Your task => Reproduce the entries. Match every word.

Dataset excerpts
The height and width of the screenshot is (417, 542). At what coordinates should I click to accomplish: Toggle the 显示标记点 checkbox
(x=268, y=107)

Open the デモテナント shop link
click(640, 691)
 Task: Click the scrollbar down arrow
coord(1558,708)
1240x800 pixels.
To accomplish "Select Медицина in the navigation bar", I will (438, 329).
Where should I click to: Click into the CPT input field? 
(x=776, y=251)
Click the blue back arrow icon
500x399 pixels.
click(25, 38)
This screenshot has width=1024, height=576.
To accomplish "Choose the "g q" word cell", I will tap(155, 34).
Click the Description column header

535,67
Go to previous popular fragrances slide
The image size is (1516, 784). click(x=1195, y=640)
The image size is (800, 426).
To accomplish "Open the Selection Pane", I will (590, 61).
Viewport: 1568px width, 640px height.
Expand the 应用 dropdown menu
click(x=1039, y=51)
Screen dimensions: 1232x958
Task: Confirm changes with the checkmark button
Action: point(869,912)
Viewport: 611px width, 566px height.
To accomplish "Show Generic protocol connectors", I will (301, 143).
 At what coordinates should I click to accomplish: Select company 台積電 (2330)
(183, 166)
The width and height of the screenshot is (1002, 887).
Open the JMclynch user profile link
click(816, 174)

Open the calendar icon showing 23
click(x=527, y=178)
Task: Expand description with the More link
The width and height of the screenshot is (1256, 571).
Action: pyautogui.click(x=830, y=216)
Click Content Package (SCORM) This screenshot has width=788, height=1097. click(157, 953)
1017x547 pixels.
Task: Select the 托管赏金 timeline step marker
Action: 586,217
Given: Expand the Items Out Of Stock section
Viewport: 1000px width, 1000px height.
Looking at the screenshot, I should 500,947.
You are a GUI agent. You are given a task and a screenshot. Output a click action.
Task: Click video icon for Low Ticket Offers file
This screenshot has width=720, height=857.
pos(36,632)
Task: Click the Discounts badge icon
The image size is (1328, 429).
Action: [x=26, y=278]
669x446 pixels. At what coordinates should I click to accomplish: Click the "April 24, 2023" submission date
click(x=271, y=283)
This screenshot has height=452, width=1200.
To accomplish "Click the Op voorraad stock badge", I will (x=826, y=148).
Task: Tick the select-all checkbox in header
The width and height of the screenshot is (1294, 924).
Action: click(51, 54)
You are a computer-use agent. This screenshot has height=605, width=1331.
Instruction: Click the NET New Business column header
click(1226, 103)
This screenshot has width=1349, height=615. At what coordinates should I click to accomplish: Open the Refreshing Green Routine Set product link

Output below =>
The height and width of the screenshot is (417, 542). At what coordinates should I click to accomplish: Toggle the 显示标记点 checkbox
(x=268, y=107)

Open the デモテナント shop link
click(640, 691)
 Task: Click the scrollbar down arrow
coord(1558,708)
1240x800 pixels.
To accomplish "Select Медицина in the navigation bar", I will (438, 329).
Where should I click to: Click into the CPT input field? 
(x=776, y=251)
Click the blue back arrow icon
500x399 pixels.
click(25, 38)
This screenshot has width=1024, height=576.
To accomplish "Choose the "g q" word cell", I will tap(155, 34).
Click the Description column header

535,67
Go to previous popular fragrances slide
The image size is (1516, 784). click(x=1195, y=640)
The image size is (800, 426).
To accomplish "Open the Selection Pane", I will (590, 61).
Viewport: 1568px width, 640px height.
Expand the 应用 dropdown menu
click(x=1039, y=51)
Screen dimensions: 1232x958
Task: Confirm changes with the checkmark button
Action: point(869,912)
Viewport: 611px width, 566px height.
To accomplish "Show Generic protocol connectors", I will (301, 143).
 At what coordinates should I click to accomplish: Select company 台積電 (2330)
(183, 166)
The width and height of the screenshot is (1002, 887).
Open the JMclynch user profile link
click(816, 174)

Open the calendar icon showing 23
click(x=527, y=178)
Task: Expand description with the More link
The width and height of the screenshot is (1256, 571).
Action: pyautogui.click(x=830, y=216)
Click Content Package (SCORM) This screenshot has width=788, height=1097. click(157, 953)
1017x547 pixels.
Task: Select the 托管赏金 timeline step marker
Action: 586,217
Given: Expand the Items Out Of Stock section
Viewport: 1000px width, 1000px height.
Looking at the screenshot, I should 500,947.
You are a GUI agent. You are given a task and a screenshot. Output a click action.
Task: Click video icon for Low Ticket Offers file
This screenshot has width=720, height=857.
pos(36,632)
Task: Click the Discounts badge icon
The image size is (1328, 429).
Action: [x=26, y=278]
669x446 pixels. At what coordinates should I click to accomplish: Click the "April 24, 2023" submission date
click(x=271, y=283)
This screenshot has height=452, width=1200.
To accomplish "Click the Op voorraad stock badge", I will (x=826, y=148).
Task: Tick the select-all checkbox in header
The width and height of the screenshot is (1294, 924).
Action: click(51, 54)
You are a computer-use agent. This screenshot has height=605, width=1331.
Instruction: Click the NET New Business column header
click(1226, 103)
This screenshot has width=1349, height=615. At what coordinates should I click to accomplish: Open the Refreshing Green Routine Set product link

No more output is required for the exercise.